§ TASK GOAL: Write out the entries below exactly, from the first line to the one with "Select the teacup", both ends included.

§ GIVEN ENTRIES:
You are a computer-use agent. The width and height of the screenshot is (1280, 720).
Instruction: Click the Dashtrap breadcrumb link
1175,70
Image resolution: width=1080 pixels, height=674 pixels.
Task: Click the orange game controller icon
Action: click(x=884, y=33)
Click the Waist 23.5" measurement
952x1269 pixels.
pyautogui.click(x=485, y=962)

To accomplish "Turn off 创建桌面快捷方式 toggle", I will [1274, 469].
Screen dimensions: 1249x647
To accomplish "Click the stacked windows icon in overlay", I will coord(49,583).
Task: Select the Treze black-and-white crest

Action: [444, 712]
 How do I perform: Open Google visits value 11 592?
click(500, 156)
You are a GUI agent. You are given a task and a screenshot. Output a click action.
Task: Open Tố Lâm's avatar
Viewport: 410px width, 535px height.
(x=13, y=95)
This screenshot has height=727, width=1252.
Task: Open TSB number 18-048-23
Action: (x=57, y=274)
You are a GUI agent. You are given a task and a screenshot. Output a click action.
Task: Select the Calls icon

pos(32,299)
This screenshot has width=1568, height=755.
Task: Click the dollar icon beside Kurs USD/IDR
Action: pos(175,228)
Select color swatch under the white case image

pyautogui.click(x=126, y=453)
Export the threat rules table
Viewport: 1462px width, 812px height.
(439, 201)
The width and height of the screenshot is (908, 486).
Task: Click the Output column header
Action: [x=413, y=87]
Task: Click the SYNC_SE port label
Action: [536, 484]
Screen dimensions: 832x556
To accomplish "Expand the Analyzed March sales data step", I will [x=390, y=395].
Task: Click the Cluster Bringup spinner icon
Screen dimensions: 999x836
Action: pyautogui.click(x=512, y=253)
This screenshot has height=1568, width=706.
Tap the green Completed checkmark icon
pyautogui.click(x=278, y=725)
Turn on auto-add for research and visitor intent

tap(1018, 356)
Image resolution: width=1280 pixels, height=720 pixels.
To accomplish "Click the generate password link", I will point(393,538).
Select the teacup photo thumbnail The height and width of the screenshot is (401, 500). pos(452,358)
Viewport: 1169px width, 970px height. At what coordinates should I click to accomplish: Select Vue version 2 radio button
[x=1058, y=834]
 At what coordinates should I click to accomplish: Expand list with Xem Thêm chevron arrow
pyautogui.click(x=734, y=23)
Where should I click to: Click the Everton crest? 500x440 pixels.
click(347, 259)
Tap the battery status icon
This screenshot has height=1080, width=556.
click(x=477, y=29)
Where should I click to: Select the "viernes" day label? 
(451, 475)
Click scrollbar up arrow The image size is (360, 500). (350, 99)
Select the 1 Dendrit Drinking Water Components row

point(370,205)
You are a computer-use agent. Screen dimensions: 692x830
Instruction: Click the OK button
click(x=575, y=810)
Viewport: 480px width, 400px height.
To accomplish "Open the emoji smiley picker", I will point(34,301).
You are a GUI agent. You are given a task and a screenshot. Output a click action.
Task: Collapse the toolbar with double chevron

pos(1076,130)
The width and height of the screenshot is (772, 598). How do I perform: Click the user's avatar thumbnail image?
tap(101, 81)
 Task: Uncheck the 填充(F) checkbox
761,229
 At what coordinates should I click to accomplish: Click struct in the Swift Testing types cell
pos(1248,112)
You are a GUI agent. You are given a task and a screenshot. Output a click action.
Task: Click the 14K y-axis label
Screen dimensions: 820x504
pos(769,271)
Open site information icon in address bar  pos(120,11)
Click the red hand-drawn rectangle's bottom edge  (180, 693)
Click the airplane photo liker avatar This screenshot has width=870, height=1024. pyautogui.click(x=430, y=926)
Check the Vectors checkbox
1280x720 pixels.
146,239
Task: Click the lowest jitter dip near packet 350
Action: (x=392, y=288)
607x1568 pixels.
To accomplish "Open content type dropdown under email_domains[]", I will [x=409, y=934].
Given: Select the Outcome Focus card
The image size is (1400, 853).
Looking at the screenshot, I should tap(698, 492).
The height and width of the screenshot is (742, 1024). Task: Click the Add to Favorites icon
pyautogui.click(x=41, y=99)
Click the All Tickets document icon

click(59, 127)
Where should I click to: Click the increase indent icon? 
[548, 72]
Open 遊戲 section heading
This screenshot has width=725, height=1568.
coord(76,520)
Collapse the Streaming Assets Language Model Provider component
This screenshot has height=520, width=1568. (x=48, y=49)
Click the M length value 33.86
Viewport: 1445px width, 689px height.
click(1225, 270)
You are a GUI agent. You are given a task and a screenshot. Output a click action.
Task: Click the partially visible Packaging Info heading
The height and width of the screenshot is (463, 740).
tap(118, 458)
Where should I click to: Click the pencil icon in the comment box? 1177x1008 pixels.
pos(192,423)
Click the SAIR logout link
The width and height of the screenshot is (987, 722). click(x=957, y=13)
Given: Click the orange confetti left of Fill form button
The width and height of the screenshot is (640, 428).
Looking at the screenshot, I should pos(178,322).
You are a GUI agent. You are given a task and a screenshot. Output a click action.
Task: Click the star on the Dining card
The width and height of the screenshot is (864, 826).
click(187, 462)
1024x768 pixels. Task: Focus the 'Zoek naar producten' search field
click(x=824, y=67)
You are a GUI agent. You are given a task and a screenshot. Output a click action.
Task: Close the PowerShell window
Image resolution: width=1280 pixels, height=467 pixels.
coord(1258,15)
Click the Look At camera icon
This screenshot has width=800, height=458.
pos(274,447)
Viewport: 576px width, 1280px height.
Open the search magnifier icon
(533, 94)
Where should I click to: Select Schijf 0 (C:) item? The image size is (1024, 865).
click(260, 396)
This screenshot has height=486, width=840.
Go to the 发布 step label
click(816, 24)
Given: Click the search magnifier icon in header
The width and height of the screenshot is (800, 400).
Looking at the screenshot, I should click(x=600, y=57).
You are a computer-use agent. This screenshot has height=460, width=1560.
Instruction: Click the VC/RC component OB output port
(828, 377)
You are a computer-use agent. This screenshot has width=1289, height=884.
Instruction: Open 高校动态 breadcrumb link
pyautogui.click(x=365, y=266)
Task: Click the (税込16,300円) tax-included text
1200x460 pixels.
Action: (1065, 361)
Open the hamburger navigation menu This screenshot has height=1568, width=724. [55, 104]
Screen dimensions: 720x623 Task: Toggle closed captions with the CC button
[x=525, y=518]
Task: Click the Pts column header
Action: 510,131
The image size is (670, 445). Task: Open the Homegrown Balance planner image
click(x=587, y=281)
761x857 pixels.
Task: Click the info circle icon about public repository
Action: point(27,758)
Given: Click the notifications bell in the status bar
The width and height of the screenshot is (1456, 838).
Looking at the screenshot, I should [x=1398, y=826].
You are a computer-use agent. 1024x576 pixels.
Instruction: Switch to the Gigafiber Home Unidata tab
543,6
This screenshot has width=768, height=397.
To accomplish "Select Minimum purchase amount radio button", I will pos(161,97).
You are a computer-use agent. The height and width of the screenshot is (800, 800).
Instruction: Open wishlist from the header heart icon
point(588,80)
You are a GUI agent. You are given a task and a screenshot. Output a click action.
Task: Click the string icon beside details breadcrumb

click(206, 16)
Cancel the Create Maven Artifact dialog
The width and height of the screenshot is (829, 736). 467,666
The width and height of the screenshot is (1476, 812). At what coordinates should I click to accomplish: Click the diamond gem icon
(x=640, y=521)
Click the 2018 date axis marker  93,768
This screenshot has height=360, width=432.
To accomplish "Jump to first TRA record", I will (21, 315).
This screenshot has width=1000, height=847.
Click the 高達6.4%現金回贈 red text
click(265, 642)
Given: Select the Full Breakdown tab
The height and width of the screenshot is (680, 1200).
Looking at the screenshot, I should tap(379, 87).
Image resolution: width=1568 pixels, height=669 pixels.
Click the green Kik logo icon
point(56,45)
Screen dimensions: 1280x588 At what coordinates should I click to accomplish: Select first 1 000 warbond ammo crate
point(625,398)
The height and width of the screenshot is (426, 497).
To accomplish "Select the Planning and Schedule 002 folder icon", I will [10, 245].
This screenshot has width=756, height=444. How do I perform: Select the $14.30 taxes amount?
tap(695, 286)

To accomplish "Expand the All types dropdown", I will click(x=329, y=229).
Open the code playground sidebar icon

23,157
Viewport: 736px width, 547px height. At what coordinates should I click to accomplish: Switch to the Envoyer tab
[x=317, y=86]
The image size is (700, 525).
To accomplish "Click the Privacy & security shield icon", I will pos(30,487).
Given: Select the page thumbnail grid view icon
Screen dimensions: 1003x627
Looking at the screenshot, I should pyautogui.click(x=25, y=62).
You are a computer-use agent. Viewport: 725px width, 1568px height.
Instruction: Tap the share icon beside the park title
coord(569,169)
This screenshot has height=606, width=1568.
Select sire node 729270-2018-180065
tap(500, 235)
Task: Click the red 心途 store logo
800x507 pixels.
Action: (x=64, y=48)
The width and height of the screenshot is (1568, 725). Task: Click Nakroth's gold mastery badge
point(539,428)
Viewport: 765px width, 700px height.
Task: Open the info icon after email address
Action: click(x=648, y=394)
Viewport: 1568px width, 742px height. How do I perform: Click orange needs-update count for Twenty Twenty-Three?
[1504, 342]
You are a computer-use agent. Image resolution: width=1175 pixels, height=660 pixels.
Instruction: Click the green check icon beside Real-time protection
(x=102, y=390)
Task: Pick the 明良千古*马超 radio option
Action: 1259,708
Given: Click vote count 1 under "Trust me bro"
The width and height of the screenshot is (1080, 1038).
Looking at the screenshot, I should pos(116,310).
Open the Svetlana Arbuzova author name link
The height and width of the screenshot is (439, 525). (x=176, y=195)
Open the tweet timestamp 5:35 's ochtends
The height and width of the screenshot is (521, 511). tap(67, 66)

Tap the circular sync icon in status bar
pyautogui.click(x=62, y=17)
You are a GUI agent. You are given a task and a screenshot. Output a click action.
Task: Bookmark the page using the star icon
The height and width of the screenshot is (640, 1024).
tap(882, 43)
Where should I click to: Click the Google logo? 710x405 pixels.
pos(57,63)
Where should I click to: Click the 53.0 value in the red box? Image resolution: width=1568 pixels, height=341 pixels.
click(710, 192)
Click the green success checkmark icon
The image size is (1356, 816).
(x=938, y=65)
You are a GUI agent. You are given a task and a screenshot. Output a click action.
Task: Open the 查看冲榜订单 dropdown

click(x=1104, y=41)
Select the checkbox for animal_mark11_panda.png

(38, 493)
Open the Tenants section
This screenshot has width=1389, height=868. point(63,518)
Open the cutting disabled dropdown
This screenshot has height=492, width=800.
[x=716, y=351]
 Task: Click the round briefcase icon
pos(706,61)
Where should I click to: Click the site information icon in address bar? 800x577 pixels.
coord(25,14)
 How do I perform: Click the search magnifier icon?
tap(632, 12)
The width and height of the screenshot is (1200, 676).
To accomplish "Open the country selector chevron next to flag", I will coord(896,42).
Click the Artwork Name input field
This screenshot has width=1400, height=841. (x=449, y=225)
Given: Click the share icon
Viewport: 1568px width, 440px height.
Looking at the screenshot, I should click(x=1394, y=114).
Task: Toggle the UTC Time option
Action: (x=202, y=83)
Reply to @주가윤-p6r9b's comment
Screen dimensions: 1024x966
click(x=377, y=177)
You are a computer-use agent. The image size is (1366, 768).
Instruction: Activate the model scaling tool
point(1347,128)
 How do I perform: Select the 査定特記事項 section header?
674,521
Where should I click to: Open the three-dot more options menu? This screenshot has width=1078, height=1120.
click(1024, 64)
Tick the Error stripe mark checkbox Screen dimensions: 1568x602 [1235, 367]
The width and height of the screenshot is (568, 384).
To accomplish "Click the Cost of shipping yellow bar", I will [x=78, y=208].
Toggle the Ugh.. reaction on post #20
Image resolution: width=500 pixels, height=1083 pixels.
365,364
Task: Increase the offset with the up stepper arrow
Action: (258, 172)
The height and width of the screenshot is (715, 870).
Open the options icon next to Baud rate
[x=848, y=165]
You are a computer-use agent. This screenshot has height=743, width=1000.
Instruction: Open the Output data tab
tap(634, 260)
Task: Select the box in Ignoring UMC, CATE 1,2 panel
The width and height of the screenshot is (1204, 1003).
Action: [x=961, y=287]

§ SOLUTION FOR THIS EXERCISE:
You are a computer-use agent. The width and height of the screenshot is (1280, 720).
Instruction: Click the Dashtrap breadcrumb link
1175,70
Image resolution: width=1080 pixels, height=674 pixels.
Task: Click the orange game controller icon
Action: click(x=884, y=33)
Click the Waist 23.5" measurement
952x1269 pixels.
pyautogui.click(x=485, y=962)

To accomplish "Turn off 创建桌面快捷方式 toggle", I will [1274, 469].
Screen dimensions: 1249x647
To accomplish "Click the stacked windows icon in overlay", I will coord(49,583).
Task: Select the Treze black-and-white crest

Action: [444, 712]
 How do I perform: Open Google visits value 11 592?
click(500, 156)
You are a GUI agent. You are given a task and a screenshot. Output a click action.
Task: Open Tố Lâm's avatar
Viewport: 410px width, 535px height.
(x=13, y=95)
This screenshot has height=727, width=1252.
Task: Open TSB number 18-048-23
Action: (x=57, y=274)
You are a GUI agent. You are given a task and a screenshot. Output a click action.
Task: Select the Calls icon

pos(32,299)
This screenshot has width=1568, height=755.
Task: Click the dollar icon beside Kurs USD/IDR
Action: pos(175,228)
Select color swatch under the white case image

pyautogui.click(x=126, y=453)
Export the threat rules table
Viewport: 1462px width, 812px height.
(439, 201)
The width and height of the screenshot is (908, 486).
Task: Click the Output column header
Action: [x=413, y=87]
Task: Click the SYNC_SE port label
Action: [536, 484]
Screen dimensions: 832x556
To accomplish "Expand the Analyzed March sales data step", I will [x=390, y=395].
Task: Click the Cluster Bringup spinner icon
Screen dimensions: 999x836
Action: pyautogui.click(x=512, y=253)
This screenshot has height=1568, width=706.
Tap the green Completed checkmark icon
pyautogui.click(x=278, y=725)
Turn on auto-add for research and visitor intent

tap(1018, 356)
Image resolution: width=1280 pixels, height=720 pixels.
To accomplish "Click the generate password link", I will point(393,538).
Select the teacup photo thumbnail The height and width of the screenshot is (401, 500). pos(452,358)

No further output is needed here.